→ Task
With the images removed, reproduce each entry below word for word.

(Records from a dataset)
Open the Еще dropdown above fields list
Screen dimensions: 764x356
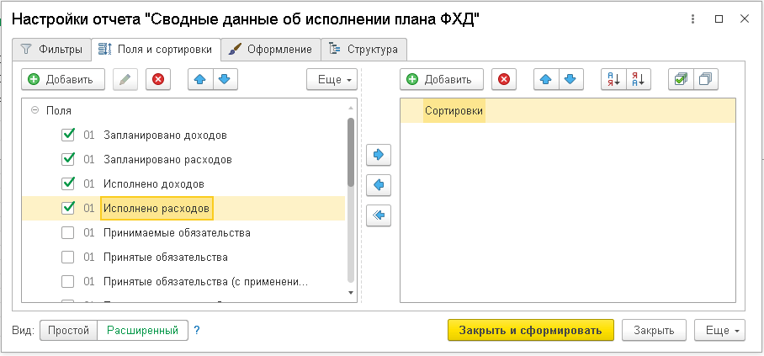coord(332,79)
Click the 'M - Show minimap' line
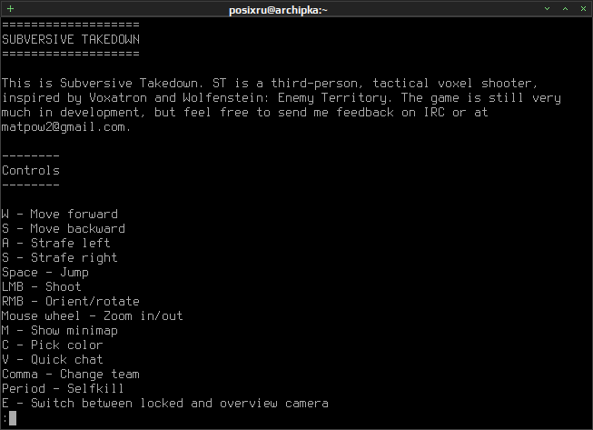The height and width of the screenshot is (430, 593). click(60, 331)
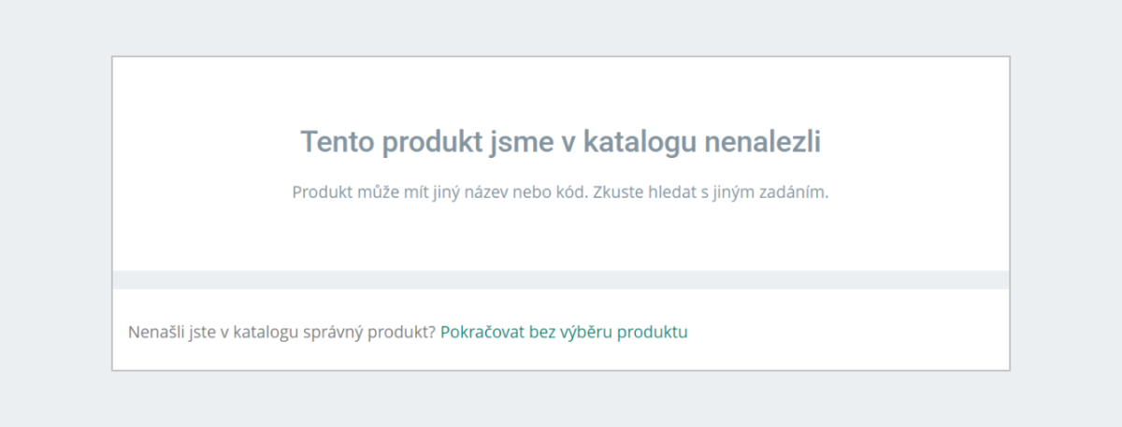Click the word "správný" in the bottom question
This screenshot has height=427, width=1122.
346,332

→ Problem solution
Open the Еще dropdown above fields list
Screen dimensions: 764x356
coord(332,79)
Click the 'M - Show minimap' line
The height and width of the screenshot is (430, 593). click(60, 331)
Click the word "správný" in the bottom question
This screenshot has height=427, width=1122.
346,332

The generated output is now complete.